═══ Article ═══

The NRC staff has reviewed the licensees open items and associated dispositions and concludes that the open items have a negligible impact on this application. Based on the licensee's PRA configuration and control program to maintain and update the PRA, the NRC staff finds the PRA results used to support this application are derived from an integrated PRA that represents the as-built and as-operated plant to the extent needed to support the application.

3.4.1.2 PRA Results and Insights Section C.2.5.2 of RG 1.174 indicates that the mean values of the risk metrics (i.e., CDF, LERF, ICCDP, ICLERP, CDF, and LERF) should be compared against the applicable risk acceptance guidelines. The mean values referred to are the means of the risk metrics probability distributions that result from the propagation of the uncertainties on the PRA input parameters.

The licensee evaluated the risk impact of the proposed changes using Harris PRA models for internal events, internal flooding, internal fires, and high winds, provided in Sections A.5.1 to A.5.4 of Attachment 5 to the LAR. Table A.5.8 of Attachment 5 to the LAR provides these risk results for the proposed TS CT extension.

The licensee calculated a total CDF and LERF of 3.48 x 10-5 per year and 6.53 x 10-6 per year, respectively, based on the CT configuration case. The licensee calculated a CDF and LERF for the proposed TS CT extension as follows (numbers are rounded for ease of use):

CDF = 9 x 10-7 /year (RG 1.174 Acceptance Guideline: 1 x 10-5 /year, Region II in Figure 4 of RG 1.174)

LERF = 2 x 10-8 /year (RG 1.174 Acceptance Guideline: 1 x 10-6 /year, Region II in Figure 5 of RG 1.174)

The licensee calculated the ICCDP and ICLERP for the proposed TS CT extension as follows:

ICCDP = 2 x 10-8 (RG 1.177 Acceptance Guideline: 1 x 10-6)

ICLERP = 3 x 10-10 (RG 1.177 Acceptance Guideline: 1 x 10-7)

═══ Stored data ═══

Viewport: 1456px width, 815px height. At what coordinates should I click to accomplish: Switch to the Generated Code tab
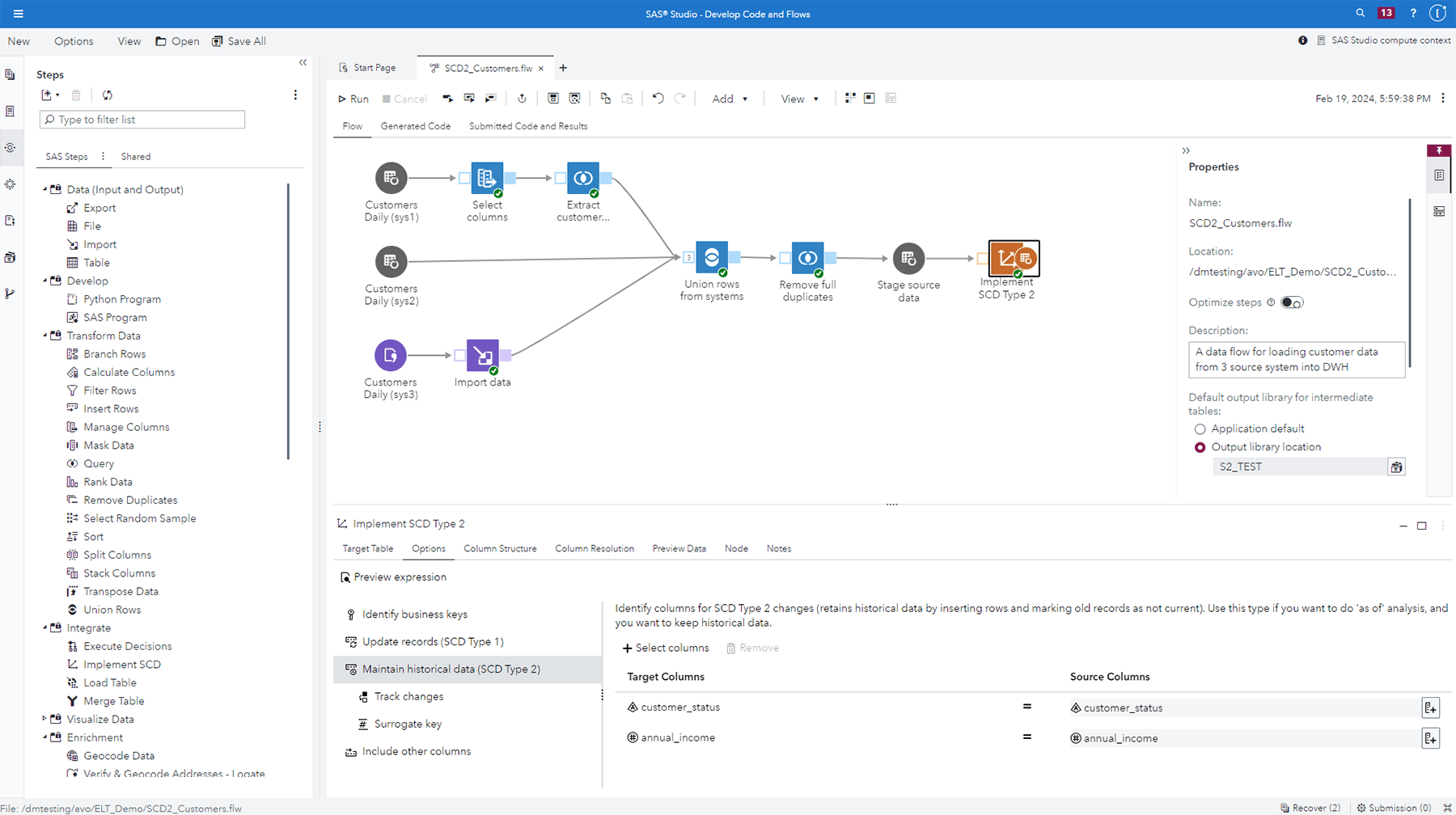point(415,126)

═══

§ **To do**
Answer the following about the excerpt.
(a) Which section of RG 1.174 says the mean values of the risk metrics should be compared against the applicable risk acceptance guidelines?
(b) Which table provides the risk results for the proposed TS CT extension?
(c) For which four hazards did the licensee use Harris PRA models to evaluate the risk impact of the proposed changes?

§ **Final result**
(a) Section C.2.5.2
(b) Table A.5.8 of Attachment 5 to the LAR
(c) Internal events, internal flooding, internal fires, and high winds